Press Release                                                    

 ‘A Century of Saying Cheese’ – Heritage Photography Rediscovered

For Immediate Release

Nelson Provincial Museum’s newest exhibition ‘A Century of Saying Cheese’ celebrates the quirky, endearing and unexpected images from the Museum’s vast Glass Plate Photography Collection. Opening to the public on Friday 17 August, the exhibition will showcase previously unseen portraits of people, their pets, and places that cover nearly a century of photography in the region.

Taking its name from the instructions a photographer would give to make a subject smile, ‘say cheese’, Nelson Provincial Museum hopes that visitors to the exhibition leave smiling too.

This entirely self-developed show is based on the Museum’s recently digitised collection of 150,000 glass plate photographs, which recently received a UNESCO honour.
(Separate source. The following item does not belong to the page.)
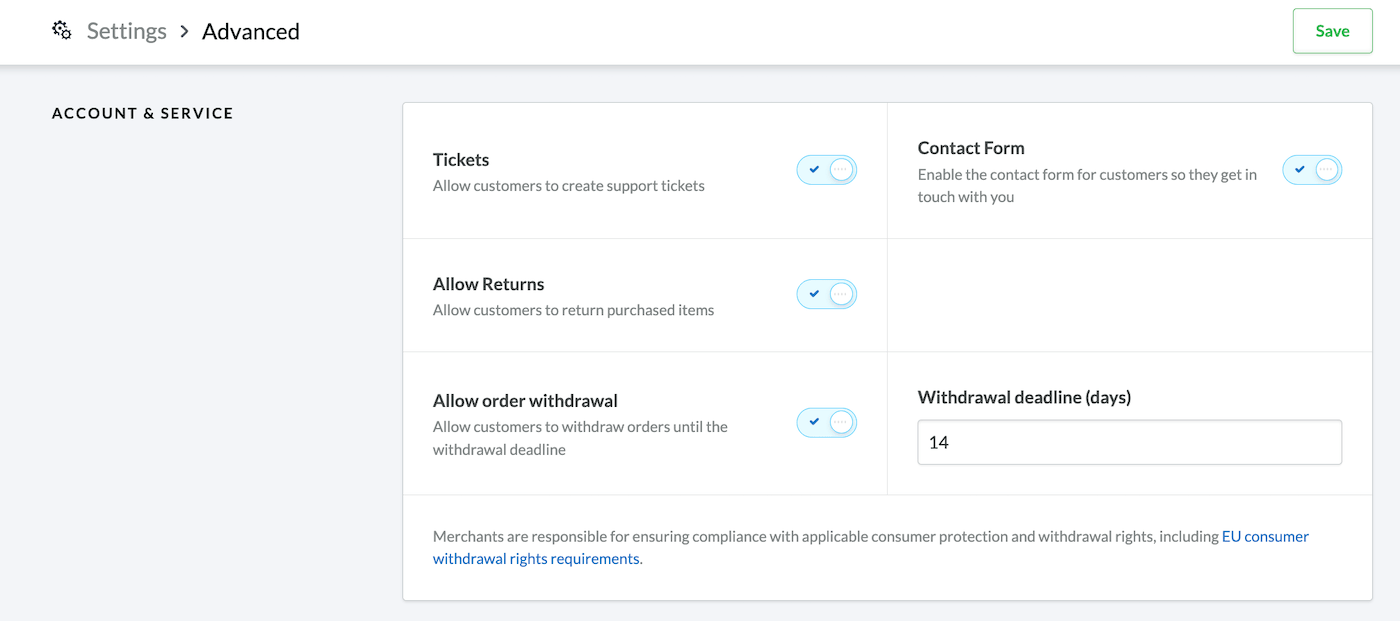
Task: Click the Tickets setting label
Action: (x=461, y=160)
Nelson Museum’s Chief Executive Lucinda Blackley-Jimson says, “Our images are more accessible than ever before, revealing some wonderful and surprising stories behind the images. One of our favourite aspects of working with this collection is finding a photo that makes people smile.  The exhibition shows our region’s forefathers and mothers as our contemporaries –  they often had the same aspirations and struggles we do, they were more diverse than we often think and they were quite capable of having a very good time.”
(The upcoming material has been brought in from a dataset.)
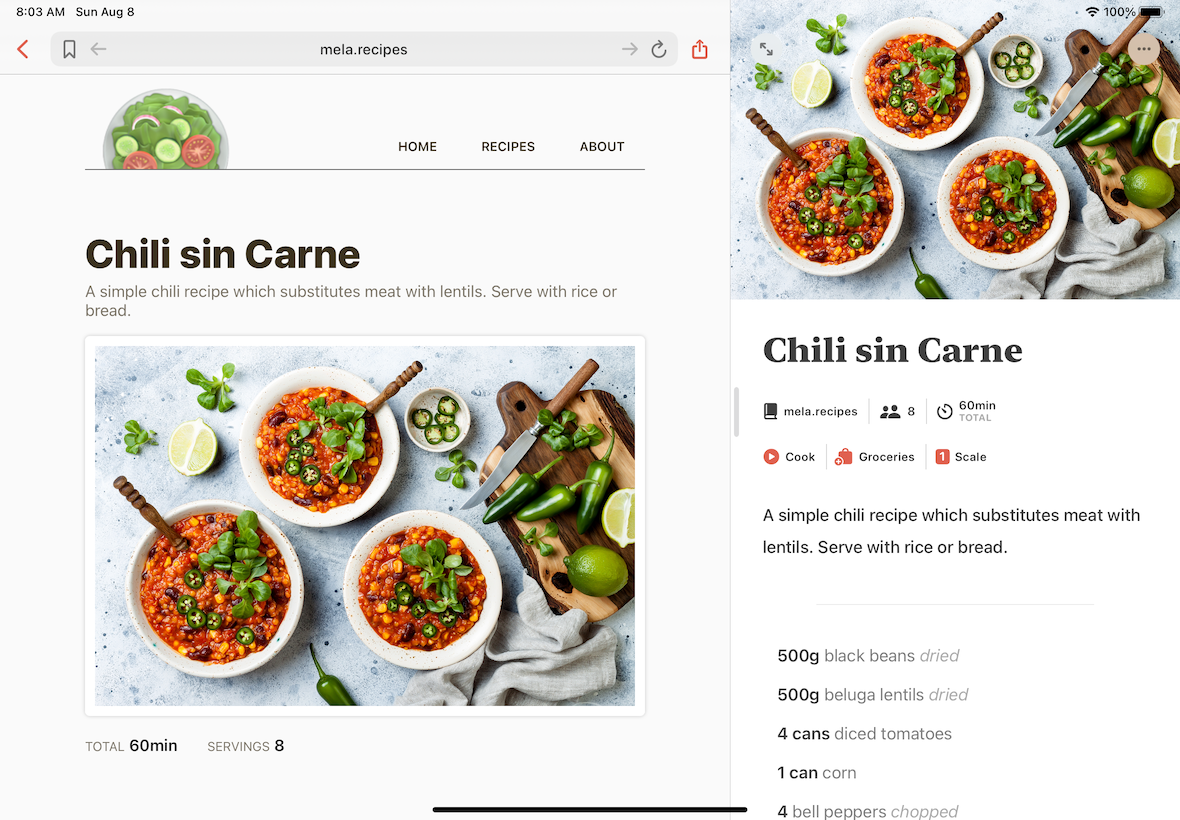Click the salad bowl site logo
Screen dimensions: 1180x820
pyautogui.click(x=166, y=130)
In addition to seeing the photographs that span nearly a century (1860-1950), visitors will be able to experience what it was like to have a studio photo taken, learn about the alchemy of wet plate photography, and discover that image retouching and ‘face tuning’ to remove blemishes and wrinkles from portraits existed long before Photoshop.
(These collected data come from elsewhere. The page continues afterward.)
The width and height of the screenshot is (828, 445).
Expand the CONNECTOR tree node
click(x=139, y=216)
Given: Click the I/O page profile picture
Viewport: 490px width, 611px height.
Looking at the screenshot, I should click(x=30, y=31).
Nils Pokel, Experience Leader, whose team worked for over six months to develop the show, says, “Glass plate photography was quite an expensive undertaking for many people and the portraits in the exhibition may have been the only photo taken of that person in their entire life. How they portrayed themselves, including which props they chose or the fact that they brought in the family dog for the photo, said a lot about the person.”

The exhibition sets out to challenge people’s perceptions of heritage photography. “Many people comment on how sad people looked in early photographs, as they never seem to smile, but we have found some real gems of animated people caught mid-laugh and there is a real joy of life to them. We set out to combine that joy from the photos, with interactive, hands on experiences that will be entertaining and leave people with a new appreciation.”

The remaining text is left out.